● **Page**:
The Unique Vision Of Teo Mahlknecht archive

Thursday 8 April 2010


From his bench, carver Teo Mahlknecht looks southeast from the Italian village of Ortisei to the immense peaks of the Sassolungo range and the Dolomite Mountains. Working from his little atelier in the ground floor of his house he produces remarkable wood sculptures, which are as original as they are diverse.

Like many budding carvers, Teo spent a good deal of his childhood in his parents' workshop trying to carve his imaginings with a screwdriver, but it wasn't until he attended the local School of Arts that he created his first serious sculpture with real tools - a small relief carving of his initials. Teo sold his first carving at the age of 16, and for the past 22 years, has been an artist and professional carver.

Mould breaking

In common with the Tyrolean carvers steeped in the historical practice of hand carving, Teo admires the work of great artists in the classical tradition. But he is not stuck in the past: "I admire the great sculptors; Michelangelo, Giacometti and Rodin, but also think highly of some contemporary carvers such as Katsura Funakoshi. Whether it's art or architecture or design, I simply admire work that follows a new path - mould-breaking concepts and innovation. But as well as the ideas, it is important to me that there is workmanship and mechanical skill evident..."

While his surroundings provide rich stimulation from the natural world, inspiration for his work comes from all quarters: "Occasionally the ideas for a sculpture come in the night, but I also just observe daily situations of people at their leisure and at their work - then I write the idea or make a sketch. Afterwards I make a model in clay and start to carve."

● **Goals**:
[1] Edit the article on Teo Mahlknecht between "The Unique Vision" and "they are diverse.", inclusive, putting "St. Ulrich" in place of "Ortisei".
[2] Write out all of the entries below again, requests included, but multiply every coordinate in their answers by 0.3 and round each result to a whole number, with halves rounding up. Omit the pictures.

Dataset rows:
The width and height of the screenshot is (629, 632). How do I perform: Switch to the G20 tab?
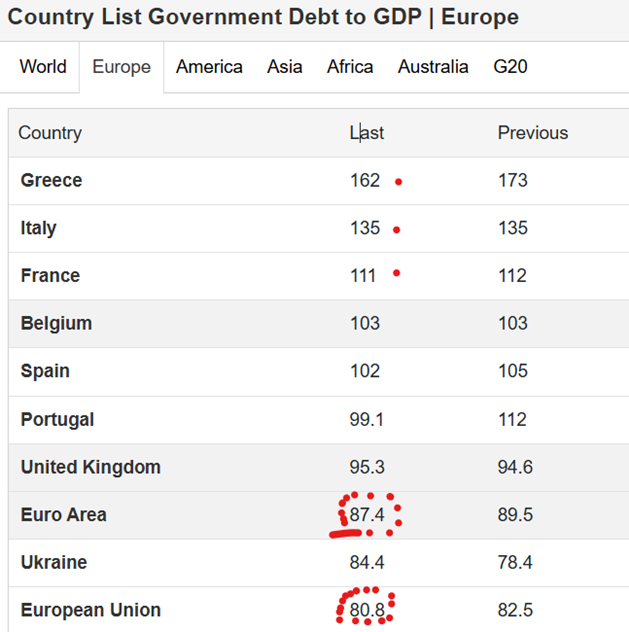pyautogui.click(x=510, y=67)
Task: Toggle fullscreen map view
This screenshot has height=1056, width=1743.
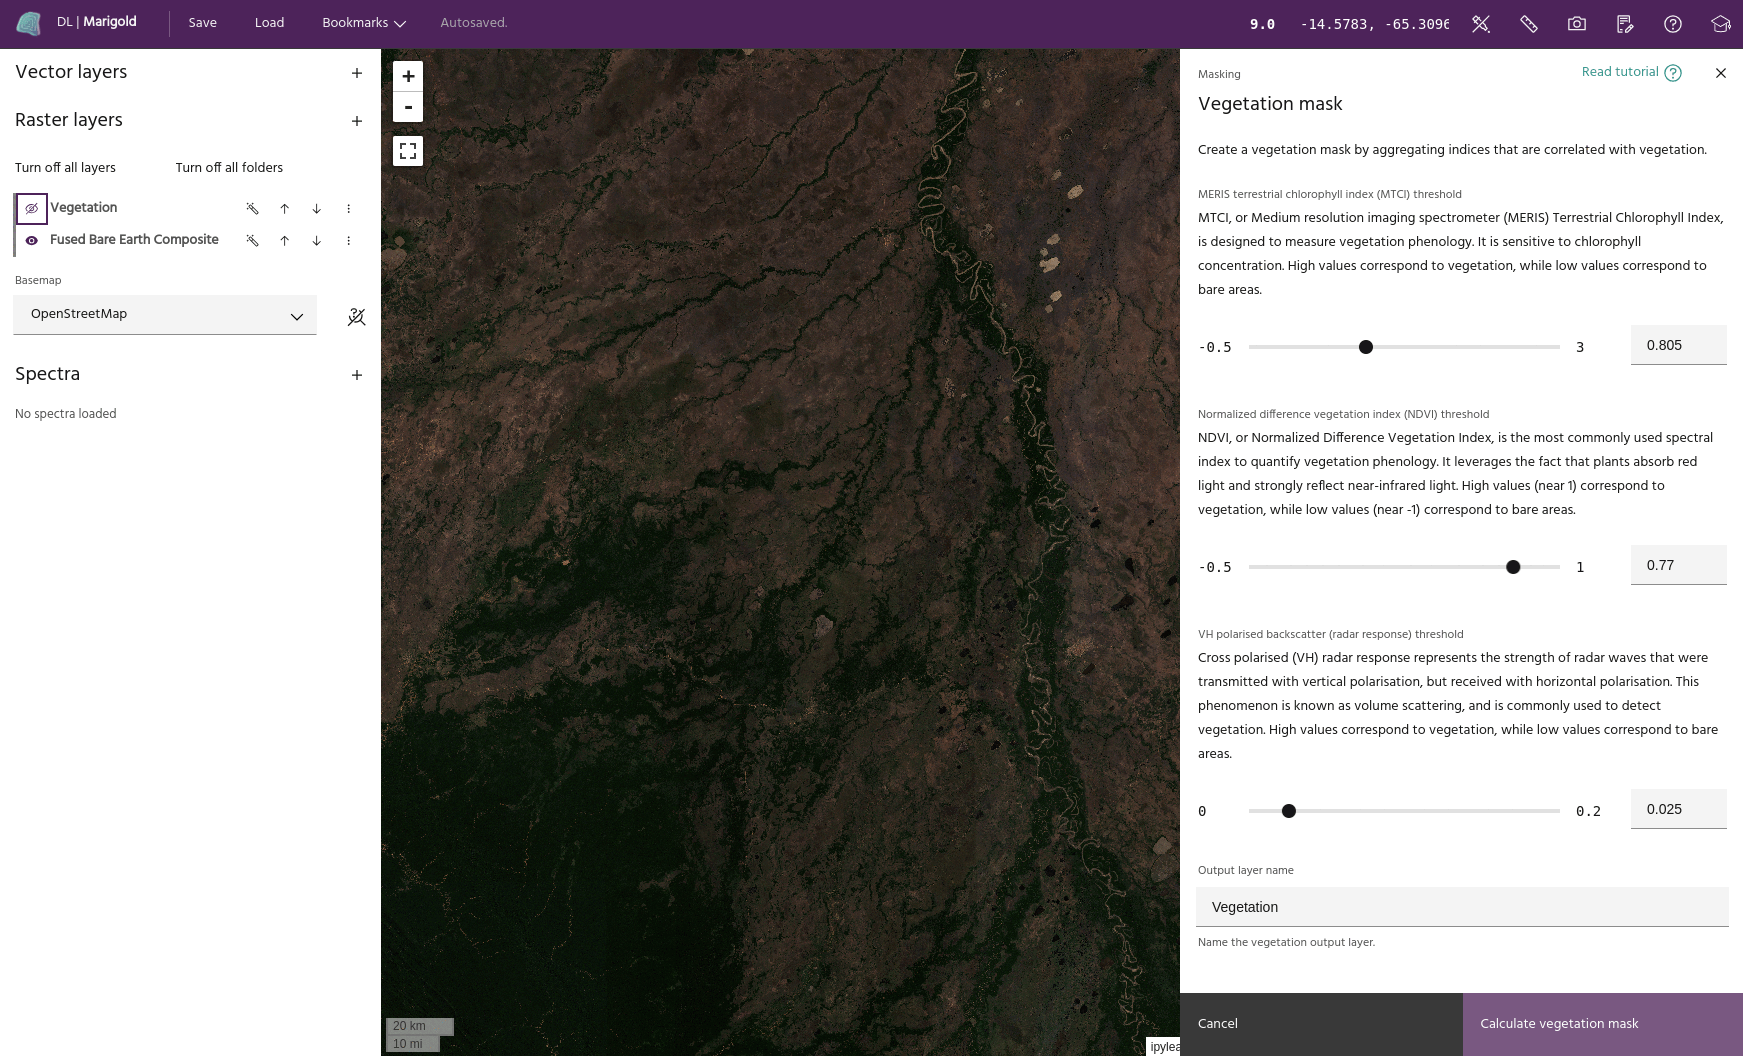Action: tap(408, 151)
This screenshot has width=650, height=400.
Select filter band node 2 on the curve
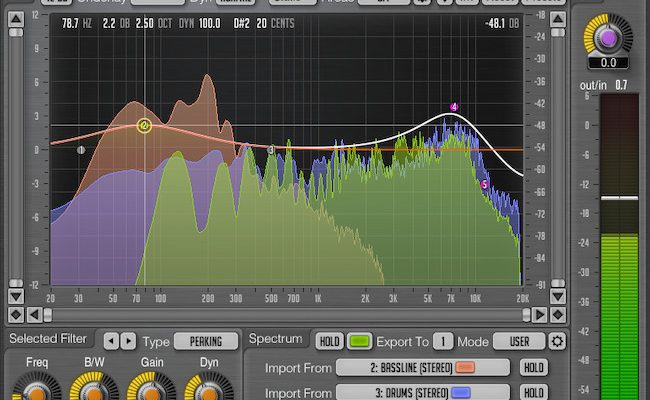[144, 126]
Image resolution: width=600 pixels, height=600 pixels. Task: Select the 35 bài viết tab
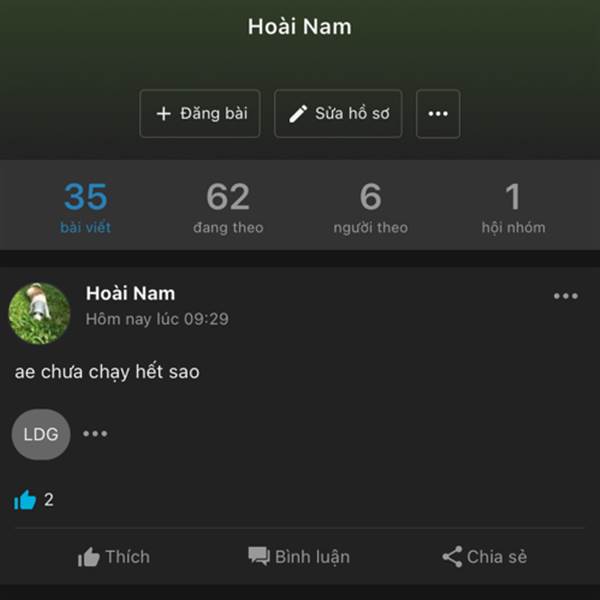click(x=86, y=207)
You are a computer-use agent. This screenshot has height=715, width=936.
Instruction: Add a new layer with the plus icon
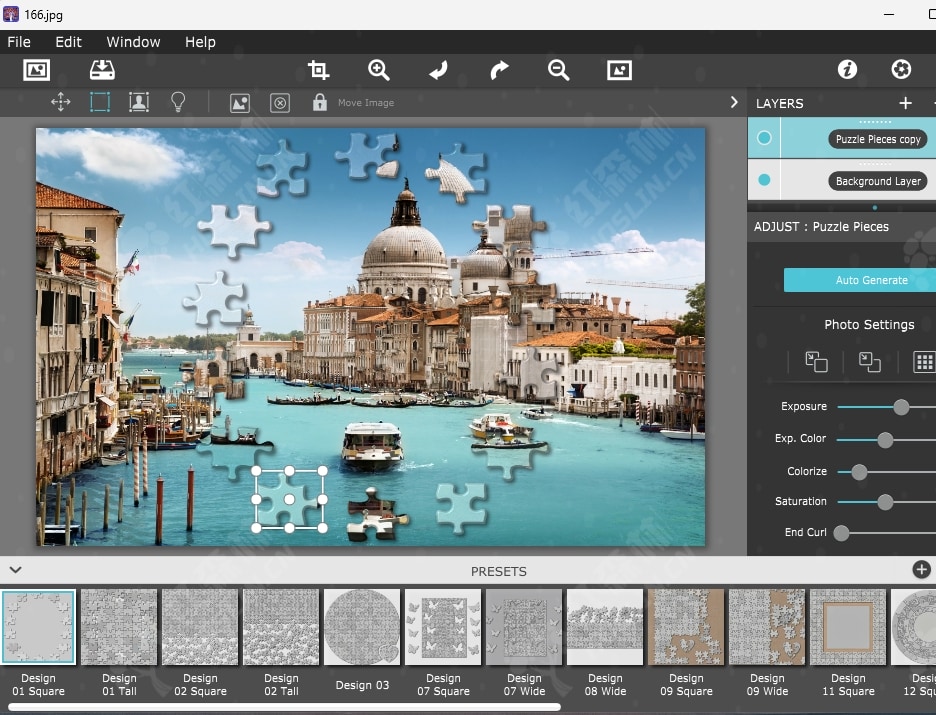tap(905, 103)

● **Results of the tasks**:
[1]
The Unique Vision Of Teo Mahlknecht archive

Thursday 8 April 2010


From his bench, carver Teo Mahlknecht looks southeast from the Italian village of St. Ulrich to the immense peaks of the Sassolungo range and the Dolomite Mountains. Working from his little atelier in the ground floor of his house he produces remarkable wood sculptures, which are as original as they are diverse.

[2]
The width and height of the screenshot is (629, 632). How do I perform: Switch to the G20 tab?
pyautogui.click(x=153, y=20)
Task: Toggle fullscreen map view
This screenshot has height=1056, width=1743.
Action: tap(122, 45)
This screenshot has width=650, height=400.
Select filter band node 2 on the curve
[43, 38]
Image resolution: width=600 pixels, height=600 pixels. Task: Select the 35 bài viết tab
click(x=26, y=62)
You are a computer-use agent. This screenshot has height=715, width=936.
Instruction: Add a new layer with the plus icon
tap(272, 31)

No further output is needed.